▶ Soal:
Jawablah pertanyaan berikut berdasarkan berita tentang penolakan Popera Papua terhadap kunjungan Yan Mandenas:
(a) Kabupaten apa saja yang termasuk wilayah adat Meepago?
(b) Siapa juru bicara Popera?
(c) Di kabupaten mana, menurut Popera, kehadiran Yan Mandenas bertujuan memperluas pembangunan Kodim dan Koramil?

▶ Halaman:

|---|

NABIRE, ODIYAIWUU.com — Front Persatuan Rakyat (Popera) Papua menolak kehadiran anggota Dewan Perwakilan Rakyat Republik Indonesia asal Papua Yan Permanes Mandenas saat melakukan Kunjungan Kerja (Reses) Pertama di Daerah Pemilihan (Dapil) Papua, termasuk wilayah adat Meepago pada masa Persidangan III Tahun Sidang 2021-2022 yang dimulai pada 28 Februari hingga 5 Maret. Wilayah adat ini meliputi Kabupaten Mimika, Nabire, Paniai, Dogiyai, Deiyai, dan Intan Jaya.
“Kedatangan Yan Mandenas berupaya melihat syarat formil dan faktual memekarkan Papua Tengah menjadi sebuah provinsi baru. Padahal, faktanya, Papua Tengah tidak memenui syarat formal dan faktual namun tengah dipaksakan untuk dimekarkan menjadi sebuah daerah otonomi baru. Kami melihat, kahadiran Yan Mandanas juga untuk memperluas wilayah teritorial keamanan dan pembangunan Kodim dan Koramil di Kabupaten Paniai,” ujar Penanggung Jawab Popera Abeth Gobai dan Juru Bicaranya, Amos Kayame melalui keterangan tertulis yang diterima Odiyaiwuu.com di Nabire, kota Kabupaten Nabire, Papua, Rabu (2/3).

|---|

▶ Cuplikan Data:
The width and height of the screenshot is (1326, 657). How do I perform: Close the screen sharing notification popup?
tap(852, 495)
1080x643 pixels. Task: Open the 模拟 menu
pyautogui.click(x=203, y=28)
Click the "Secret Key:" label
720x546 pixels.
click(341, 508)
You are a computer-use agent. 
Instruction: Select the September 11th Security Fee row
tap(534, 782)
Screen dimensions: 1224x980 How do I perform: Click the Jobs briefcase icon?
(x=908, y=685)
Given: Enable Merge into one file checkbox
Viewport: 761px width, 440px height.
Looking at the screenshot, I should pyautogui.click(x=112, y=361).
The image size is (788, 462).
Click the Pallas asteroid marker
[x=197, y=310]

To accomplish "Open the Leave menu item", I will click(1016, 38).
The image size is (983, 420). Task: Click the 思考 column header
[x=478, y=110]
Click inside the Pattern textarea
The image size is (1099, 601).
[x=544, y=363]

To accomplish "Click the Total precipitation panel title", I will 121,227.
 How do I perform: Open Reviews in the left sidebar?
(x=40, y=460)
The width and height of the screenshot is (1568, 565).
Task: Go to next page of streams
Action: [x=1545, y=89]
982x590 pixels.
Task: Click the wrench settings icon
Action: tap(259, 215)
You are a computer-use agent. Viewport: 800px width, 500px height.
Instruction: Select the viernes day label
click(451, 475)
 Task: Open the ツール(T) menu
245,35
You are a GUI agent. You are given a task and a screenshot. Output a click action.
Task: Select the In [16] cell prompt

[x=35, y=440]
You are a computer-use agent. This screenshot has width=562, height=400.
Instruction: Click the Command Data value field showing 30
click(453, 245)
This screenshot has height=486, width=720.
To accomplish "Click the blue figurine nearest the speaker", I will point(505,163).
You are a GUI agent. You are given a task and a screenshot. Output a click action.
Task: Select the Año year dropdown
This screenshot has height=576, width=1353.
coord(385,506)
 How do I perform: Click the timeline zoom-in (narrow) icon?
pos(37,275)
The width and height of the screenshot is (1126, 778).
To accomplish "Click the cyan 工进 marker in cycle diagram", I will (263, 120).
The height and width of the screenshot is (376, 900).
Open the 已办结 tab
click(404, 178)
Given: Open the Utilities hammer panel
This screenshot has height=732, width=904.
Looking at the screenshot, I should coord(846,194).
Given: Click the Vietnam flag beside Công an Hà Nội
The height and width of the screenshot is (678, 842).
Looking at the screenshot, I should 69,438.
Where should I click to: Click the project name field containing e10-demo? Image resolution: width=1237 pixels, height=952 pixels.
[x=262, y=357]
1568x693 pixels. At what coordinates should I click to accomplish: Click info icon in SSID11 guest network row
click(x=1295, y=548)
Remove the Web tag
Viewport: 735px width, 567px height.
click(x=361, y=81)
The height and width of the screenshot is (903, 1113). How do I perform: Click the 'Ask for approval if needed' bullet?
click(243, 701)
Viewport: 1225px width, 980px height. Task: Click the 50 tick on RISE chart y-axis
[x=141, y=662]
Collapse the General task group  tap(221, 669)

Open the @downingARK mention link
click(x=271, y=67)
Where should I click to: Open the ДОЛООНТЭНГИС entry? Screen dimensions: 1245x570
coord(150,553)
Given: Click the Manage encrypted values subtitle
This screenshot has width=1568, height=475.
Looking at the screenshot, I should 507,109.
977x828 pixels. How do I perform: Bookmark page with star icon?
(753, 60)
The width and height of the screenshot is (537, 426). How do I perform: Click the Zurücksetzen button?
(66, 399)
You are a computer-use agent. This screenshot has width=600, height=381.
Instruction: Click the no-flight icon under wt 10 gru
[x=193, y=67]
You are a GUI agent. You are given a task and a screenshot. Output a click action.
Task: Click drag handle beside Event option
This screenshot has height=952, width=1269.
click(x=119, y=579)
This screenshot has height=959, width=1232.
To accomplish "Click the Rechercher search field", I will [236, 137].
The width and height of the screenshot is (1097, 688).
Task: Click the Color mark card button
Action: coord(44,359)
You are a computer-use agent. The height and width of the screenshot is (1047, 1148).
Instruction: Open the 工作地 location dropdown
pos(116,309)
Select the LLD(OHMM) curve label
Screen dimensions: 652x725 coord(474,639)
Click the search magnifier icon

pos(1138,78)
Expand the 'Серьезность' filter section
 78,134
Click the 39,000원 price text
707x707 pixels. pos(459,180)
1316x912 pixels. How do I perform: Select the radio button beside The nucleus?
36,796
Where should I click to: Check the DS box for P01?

|---|

▶ Hasil Pengerjaan:
(a) Kabupaten Mimika, Nabire, Paniai, Dogiyai, Deiyai, dan Intan Jaya.
(b) Amos Kayame.
(c) Kabupaten Paniai.